(写真:Getty Images) 今季のリーガの見どころをキャッチフレーズにすると「ストップ・ザ・レアル・マドリー」となる。2季連続CL王者、リーグ王者のレアル・マドリーを残り19チームが追い掛ける、という構造だ。 昨シーズン後半戦に明ら…


(写真:Getty Images)

 今季のリーガの見どころをキャッチフレーズにすると「ストップ・ザ・レアル・マドリー」となる。

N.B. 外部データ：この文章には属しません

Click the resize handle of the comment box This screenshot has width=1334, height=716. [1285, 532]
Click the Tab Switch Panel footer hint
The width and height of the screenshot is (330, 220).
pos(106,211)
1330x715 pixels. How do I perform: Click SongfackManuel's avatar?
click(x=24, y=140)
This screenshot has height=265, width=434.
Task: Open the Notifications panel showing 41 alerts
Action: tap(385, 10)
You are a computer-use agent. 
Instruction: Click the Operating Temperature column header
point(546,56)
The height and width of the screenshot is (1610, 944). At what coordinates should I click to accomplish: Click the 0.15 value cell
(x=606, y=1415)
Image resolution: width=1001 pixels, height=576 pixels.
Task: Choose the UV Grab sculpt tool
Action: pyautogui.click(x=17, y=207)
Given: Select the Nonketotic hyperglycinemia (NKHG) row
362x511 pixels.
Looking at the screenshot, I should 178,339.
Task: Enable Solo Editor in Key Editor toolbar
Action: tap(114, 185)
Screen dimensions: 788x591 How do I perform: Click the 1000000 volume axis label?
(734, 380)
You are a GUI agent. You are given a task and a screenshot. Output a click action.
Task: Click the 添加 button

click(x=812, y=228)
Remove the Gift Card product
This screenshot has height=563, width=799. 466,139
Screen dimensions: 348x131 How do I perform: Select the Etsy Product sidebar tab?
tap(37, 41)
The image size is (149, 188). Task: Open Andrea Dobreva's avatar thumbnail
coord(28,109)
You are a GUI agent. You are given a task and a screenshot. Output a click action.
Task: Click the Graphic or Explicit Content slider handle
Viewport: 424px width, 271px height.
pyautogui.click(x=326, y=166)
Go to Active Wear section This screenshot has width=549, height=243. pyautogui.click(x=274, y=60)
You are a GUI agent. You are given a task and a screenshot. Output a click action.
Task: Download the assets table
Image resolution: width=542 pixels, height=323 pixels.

2季連続CL王者、リーグ王者のレアル・マドリーを残り19チームが追い掛ける、という構造だ。

 昨シーズン後半戦に明らかになったジダンのチームの優位性(イスコ、アセンシオ、コバセビッチらの台頭による選手層の厚さ、ジダンの下に結集したチームの一体感と自信による)は、今シーズンさらに拡大する可能性がある。追っ手側が弱体化しているからだ。

 対抗馬となるべきバルセロナはネイマールを失い、バルベルデ新監督の適応具合も未知数。現状でのレアル・マドリーとの差は、14日のスペインスーパーカップ第1戦のスコア1-3に象徴されている。シメオネ監督最後の年になるであろうアトレティコ・マドリーは世代交代(ガビ、ファンフラン、フィリペ・ルイス)の時期なのに、FIFAの制裁によって夏の補強を禁止されてしまった。セビージャは主力(ビトロ、ナスリ、ヨベディッチ)を失い新監督ベリッソの下で再出発だし、継続路線のビジャレアル、ソシエダ、エイバルは伸びしろがあって単発のサプライズ(ホームで勝ち点を奪う)を起こす力はあるが、タイトル争いに加わるほどではない……。

 もっとも、このパノラマは移籍市場が閉まる残り2週間で変わる可能性がある。8月14日現在リーガ勢が補強に費やした金額はプレミアリーグの3分の1、セリエAの半分以下でブンデス、リーグ1を下回っている。その沈黙を破り、レアル・マドリーが狙うムザッペ、バルセロナが狙うコウティーニョ、デンベレ、アトレティコ・マドリーが狙うジエゴ・コスタらの獲得が現実となれば勢力図は修正せざるを得ないだろう。今週末にリーガは開幕するがそれ以降の動きには注意が必要だ。 

 追う側の補強がどこまで進むか、出足でつまずく傾向があるレアル・マドリーを止めるチーム(特に第2節のバレンシア戦に注目)が現れるか。独走を防ぐにはこの2点が当面の見どころになる。